+++ SELECTED EXTRACT

The dinosaurs of the Helvetiafjellet Formation are not normally found as fossils in the limestones; rather, they are discovered as remarkably preserved tracks and footprints. The trackways belong to possible ornithopods and theropods, and are dated to the Cretaceous period, from 145 to 66 million years ago. The trackways were first found in 1960. One species found is the genus Caririchnium; possibly the species C. billsarjeanti and C. burreyi. These are small to medium sized ornithopods, and have been found in North America and Eurasia, and mainly are known from their tracks. These tracks were found in Barremian-layer sandstone caused by the dinosaurs crossing the formation on the Barents Shelf during the Hauterivian-Barremian period (a period in geologic time between 125.77 Ma (million years ago) and 121.4 ± 0.6 Ma), when the formation acted as a land bridge between North America and Eurasia. Another set of tracks, measuring 50-60 centimeters long and with equal width, were found in 2006, and while no proper identification has been named, the tracks used to be thought to belong to Iguanadon for a time. However, actual fossils of other organisms have been found, including marine lizard and fish remains, fossils of plants that show they lived in a humid, warm-temperate climate, and a rare femur from a prehistoric bird has been found, measuring 0.4 cm wide and 4 cm long, was found on Schønrockfjellet on the east coast of Spitsbergen.

++++++
+++ EXTRACTED ENTRIES

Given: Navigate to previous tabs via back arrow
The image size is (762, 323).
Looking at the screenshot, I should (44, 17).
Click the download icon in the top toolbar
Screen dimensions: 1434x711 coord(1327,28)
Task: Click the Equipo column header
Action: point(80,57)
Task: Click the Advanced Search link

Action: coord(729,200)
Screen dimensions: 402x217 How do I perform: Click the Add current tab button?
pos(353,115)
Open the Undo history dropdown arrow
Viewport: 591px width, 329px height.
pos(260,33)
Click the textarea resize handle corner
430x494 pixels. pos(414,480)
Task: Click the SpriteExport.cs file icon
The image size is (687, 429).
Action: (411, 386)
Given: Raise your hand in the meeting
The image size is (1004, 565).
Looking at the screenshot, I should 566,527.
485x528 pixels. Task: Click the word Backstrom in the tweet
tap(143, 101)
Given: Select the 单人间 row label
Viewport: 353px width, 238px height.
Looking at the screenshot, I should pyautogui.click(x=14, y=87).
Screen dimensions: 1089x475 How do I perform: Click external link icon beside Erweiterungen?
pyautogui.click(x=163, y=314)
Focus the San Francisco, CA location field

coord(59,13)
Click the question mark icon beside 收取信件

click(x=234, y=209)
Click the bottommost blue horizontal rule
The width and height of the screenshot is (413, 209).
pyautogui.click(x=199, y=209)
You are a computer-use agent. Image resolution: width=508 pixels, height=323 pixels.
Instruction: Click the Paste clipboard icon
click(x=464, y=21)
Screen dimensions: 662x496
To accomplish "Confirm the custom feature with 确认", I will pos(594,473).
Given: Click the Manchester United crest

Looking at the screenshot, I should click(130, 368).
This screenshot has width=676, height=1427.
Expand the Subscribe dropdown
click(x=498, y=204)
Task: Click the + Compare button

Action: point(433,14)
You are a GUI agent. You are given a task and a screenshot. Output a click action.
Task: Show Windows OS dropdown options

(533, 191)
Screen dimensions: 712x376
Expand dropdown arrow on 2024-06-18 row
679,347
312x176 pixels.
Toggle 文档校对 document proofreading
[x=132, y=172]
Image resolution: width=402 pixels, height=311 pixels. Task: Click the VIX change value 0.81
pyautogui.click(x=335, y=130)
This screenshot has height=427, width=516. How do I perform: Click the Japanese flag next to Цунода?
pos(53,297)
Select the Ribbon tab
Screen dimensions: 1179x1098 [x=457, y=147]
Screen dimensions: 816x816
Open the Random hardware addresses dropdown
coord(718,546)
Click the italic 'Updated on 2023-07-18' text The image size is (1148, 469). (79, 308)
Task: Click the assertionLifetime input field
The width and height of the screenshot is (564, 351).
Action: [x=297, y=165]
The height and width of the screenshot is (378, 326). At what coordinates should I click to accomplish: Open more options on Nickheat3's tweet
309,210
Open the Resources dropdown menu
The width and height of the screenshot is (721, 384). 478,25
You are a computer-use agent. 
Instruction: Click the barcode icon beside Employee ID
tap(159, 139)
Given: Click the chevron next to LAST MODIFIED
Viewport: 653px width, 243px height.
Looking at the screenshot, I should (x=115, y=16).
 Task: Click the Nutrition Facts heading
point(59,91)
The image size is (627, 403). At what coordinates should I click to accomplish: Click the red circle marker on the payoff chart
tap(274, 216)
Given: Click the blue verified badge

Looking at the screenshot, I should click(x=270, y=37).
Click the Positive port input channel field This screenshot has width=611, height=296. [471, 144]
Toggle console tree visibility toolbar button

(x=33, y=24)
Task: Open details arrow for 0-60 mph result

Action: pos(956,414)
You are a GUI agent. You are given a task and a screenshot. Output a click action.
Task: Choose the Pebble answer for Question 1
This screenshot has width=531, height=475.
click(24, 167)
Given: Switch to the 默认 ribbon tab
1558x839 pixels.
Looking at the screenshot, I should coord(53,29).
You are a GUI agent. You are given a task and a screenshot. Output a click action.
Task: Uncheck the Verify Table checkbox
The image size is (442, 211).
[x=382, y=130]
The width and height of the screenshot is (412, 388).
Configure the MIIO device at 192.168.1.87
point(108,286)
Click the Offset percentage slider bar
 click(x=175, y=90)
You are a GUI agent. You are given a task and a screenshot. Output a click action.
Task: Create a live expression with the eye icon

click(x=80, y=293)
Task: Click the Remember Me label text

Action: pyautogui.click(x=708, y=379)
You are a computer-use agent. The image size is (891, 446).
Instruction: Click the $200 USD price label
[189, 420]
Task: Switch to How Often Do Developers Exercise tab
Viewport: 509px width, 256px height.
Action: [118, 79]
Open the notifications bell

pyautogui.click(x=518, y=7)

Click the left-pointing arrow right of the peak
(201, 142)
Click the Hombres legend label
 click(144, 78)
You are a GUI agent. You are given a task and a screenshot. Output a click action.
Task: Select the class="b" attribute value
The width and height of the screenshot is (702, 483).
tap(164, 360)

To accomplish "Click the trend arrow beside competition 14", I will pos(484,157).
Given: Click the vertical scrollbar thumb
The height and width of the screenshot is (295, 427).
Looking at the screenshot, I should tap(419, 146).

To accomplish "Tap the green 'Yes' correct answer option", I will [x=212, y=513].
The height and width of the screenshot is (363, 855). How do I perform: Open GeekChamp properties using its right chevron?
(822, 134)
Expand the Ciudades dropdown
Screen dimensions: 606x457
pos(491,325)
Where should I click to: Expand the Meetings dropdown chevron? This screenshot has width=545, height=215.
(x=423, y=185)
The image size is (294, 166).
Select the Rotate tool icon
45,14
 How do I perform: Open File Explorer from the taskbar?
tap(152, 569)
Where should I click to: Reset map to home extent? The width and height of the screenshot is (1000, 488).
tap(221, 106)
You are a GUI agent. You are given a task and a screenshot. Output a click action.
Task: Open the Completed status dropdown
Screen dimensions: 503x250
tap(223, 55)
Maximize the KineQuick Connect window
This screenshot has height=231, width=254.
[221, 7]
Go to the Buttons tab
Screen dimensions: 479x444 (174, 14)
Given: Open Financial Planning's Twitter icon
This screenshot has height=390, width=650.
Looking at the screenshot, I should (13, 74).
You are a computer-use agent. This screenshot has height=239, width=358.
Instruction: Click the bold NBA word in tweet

++++++

TASK DETAILS -> Continue the passage on the Helvetiafjellet Formation's dinosaur tracks, starting after its final sentence.

RESPONSE ->
== Economic implication ==
In the Early Cretaceous, Svalbard was situated around 63°-66° N as part of a large circum-arctic platform. Fossil records of coniferous trees, dinosaur tracks, ginko trees and bitumenous coal seams suggest warm climate. However, arctic belemnites, glendonite layers and possibly ice rafted debris have been found in the formation which indicate that at least periodically, polar waters intruded the shallow seas covering the archipelago. The strata represent periodic warming and cooling periods that generated eustatic sea-level variations which affected global circulation patters as the shallow seaways were periodically exposed. One episode of cooling was due to the Aptian ocean anoxic event, that was most likely triggered by LIP volcanism of the Ontong Java Plateau and the High Arctic Large Igneous Province. These events caused significant perturbation in the carbon cycle, influencing climatic conditions.

Coal and coaly shale layers are found in the mudstone and siltstone beds of floodplain and interdisciplinary bay deposits. Coal seams were briefly mined at Advent City and Hiorthhamn in Adventfjorden and at Bohemanneser at the Northern shore of Isfjorden (Svalbard) during the early 1900s. Sandstones of the Festningen Member were evaluated to have CO_{2} reservoir and aquifer potential, but the idea was abandoned because the formation is directly connected to the land surface and to fjords. Vitrine reflective analysis of the coal layers yield R% values up to 1.1, with mostly Type III kerogen as the source organism, making the shales a potential source rock. However, there is no current economic interest in mining the coal and shale content of the formation.